U.S. Must Pay Oil Companies Back for Broken Contracts

© Environment News Service (ENS) 2000
June 27, 2000
By Cat Lazaroff

WASHINGTON, DC, June 27, 2000 (ENS) - The U.S. Supreme Court has ordered the federal government to repay two oil companies $156 million for money they lost after a new federal law limited oil drilling in North Carolina’s Outer Banks.

The Supreme Court found the the U.S. had breached its contracts with the oil companies (Photo by Franz Jantzen. All photos courtesy Collection of the Supreme Court of the United States)

The decision by the nation’s highest court, which ruled that the government had breached contracts with the two companies, could affect other agreements between private companies and the federal government.In an 8-1 decision, the Supreme Court ruled that the passage of a law preventing offshore oil drilling broke the contract contained in exploration leases it had already granted.

"The government broke its promise; it repudiated the contracts; and it must give the companies their money back," Justice Stephen Breyer wrote for the court.

In 1981, Mobil Corporation and Marathon Oil Corporation each paid $78 million for the right to explore for oil in the Outer Banks off Cape Hatteras. The contracts did not guarantee the companies the right to drill for oil, but authorized the issuance of drilling permits as long as drilling plans passed environmental inspections.

The companies were among 11 companies that paid a total of $356 million to lease areas in the Outer Banks for exploration.

In September 1989, Mobil and Marathon submitted a draft exploration plan to the Department of Interior (DOI), which administers the offshore lease program. DOI determined that the draft plans would not significantly impact either the marine environment or "the quality of the human environment."

But North Carolina officials objected due to concerns that drilling could have a negative effect on tourism, one of the state’s prime money makers.On August 20, 1990, the companies filed their final exploration plan. But just two days earlier, Congress had passed the Outer Banks Protection Act, which blocked the DOI from issuing new leases, approving new exploration plans or granting any drilling permits.

North Carolina filed papers later that same year intended to halt the project on environmental grounds and lobbied Congress for protection.

All 11 oil producers filed litigation against the federal government to recover the fees they had paid up front. The government signed out of court settlements with nine producers, though the Outer Banks Protection Act was repealed in 1996.

In 1992, Mobil and Marathon sued in federal court, and won. The U.S. Court of Federal Claims found in 1996 that the government was in breach of contract. An appeals court overturned that ruling in 1998, and the two companies took their case to the Supreme Court.
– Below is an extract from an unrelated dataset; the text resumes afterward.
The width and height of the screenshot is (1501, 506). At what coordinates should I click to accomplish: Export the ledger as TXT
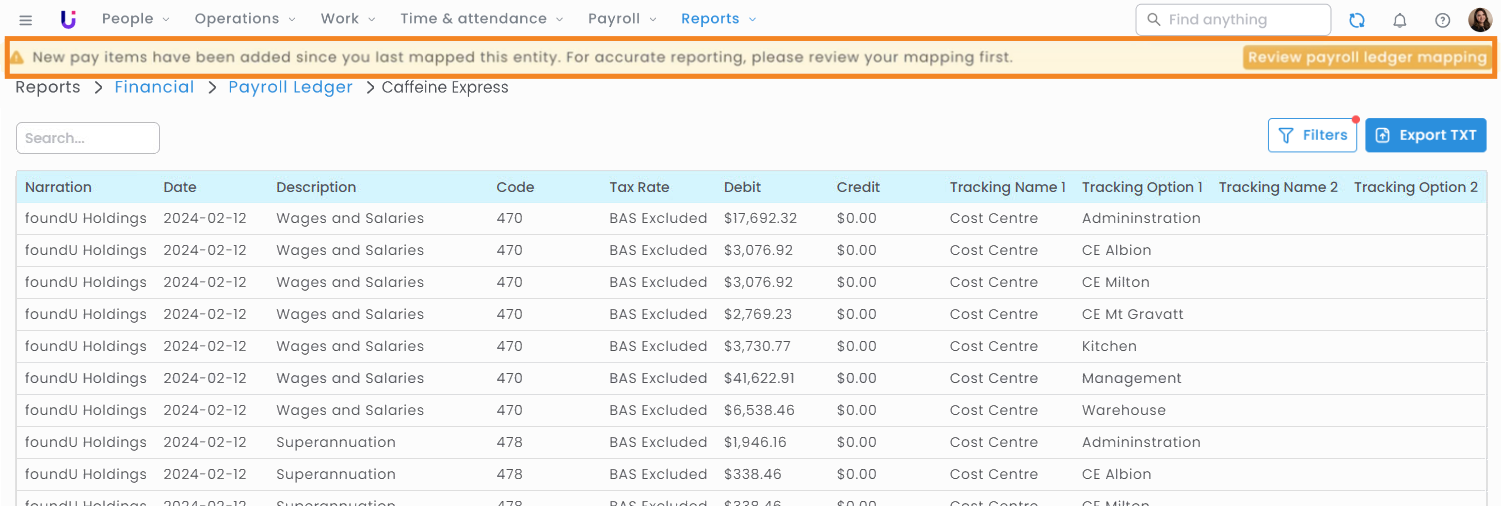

The federal government argued that drilling permits would never have been granted, because of North Carolina’s legal objections to the project. The appeals court had ruled on those grounds, saying that drilling leases are subject to state laws, including coastal management programs.

Justice Stephen Breyer wrote the court's majority opinion

The Supreme Court disagreed. "This argument ... misses the basic legal point," wrote Justice Breyer. "The oil companies do not seek damages for breach of contract. They seek restitution of their initial payments."

"If a lottery operator fails to deliver a purchased ticket, the purchaser can get his money back - whether or not he eventually would have won the lottery," Breyer wrote.

The lone dissenting opinion, written by Justice John Paul Stevens, called the court ordered repayment "excessive," as the oil companies knew from the outset that the project was "fraught with problems."

Justice John Paul Stevens, the only dissenting voice, found the $156 million judgement too harsh

"It was apparent that the Outer Banks project might not succeed for a variety of reasons," Stevens wrote. "Among those was the risk that the state of North Carolina would exercise its right to object to the completion of the project. That was a risk that the parties knowingly assumed."

Officials for Marathon and Mobil said they will continue to pursue the right to drill in the Outer Banks.

Legal experts said the ruling could prompt a flood of lawsuits by oil, gas and mineral rights leaseholders affected by other federal legislation, including the creation of new National Monuments.